▶ _What is required_: Among the entries below, how many lines contain the string "width"? Only the number is wanted.

▶ _Records provided_:
# # #

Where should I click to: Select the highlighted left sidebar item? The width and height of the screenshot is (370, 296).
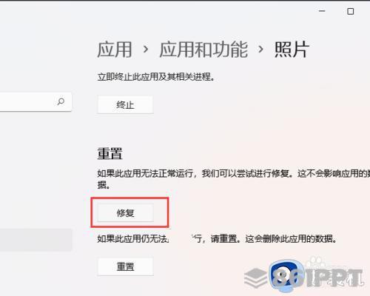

# # #

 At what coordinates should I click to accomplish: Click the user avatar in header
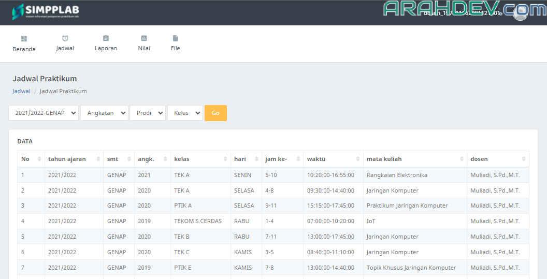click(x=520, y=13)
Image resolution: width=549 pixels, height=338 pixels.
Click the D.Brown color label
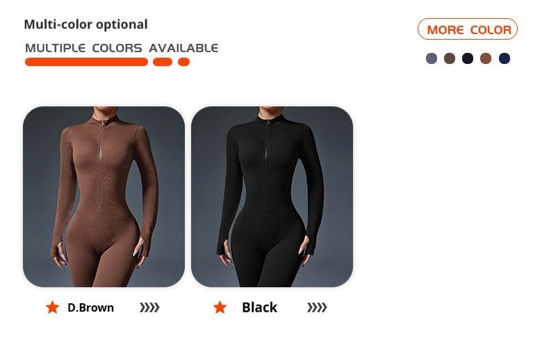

# # #

▶ _Answer below_: 2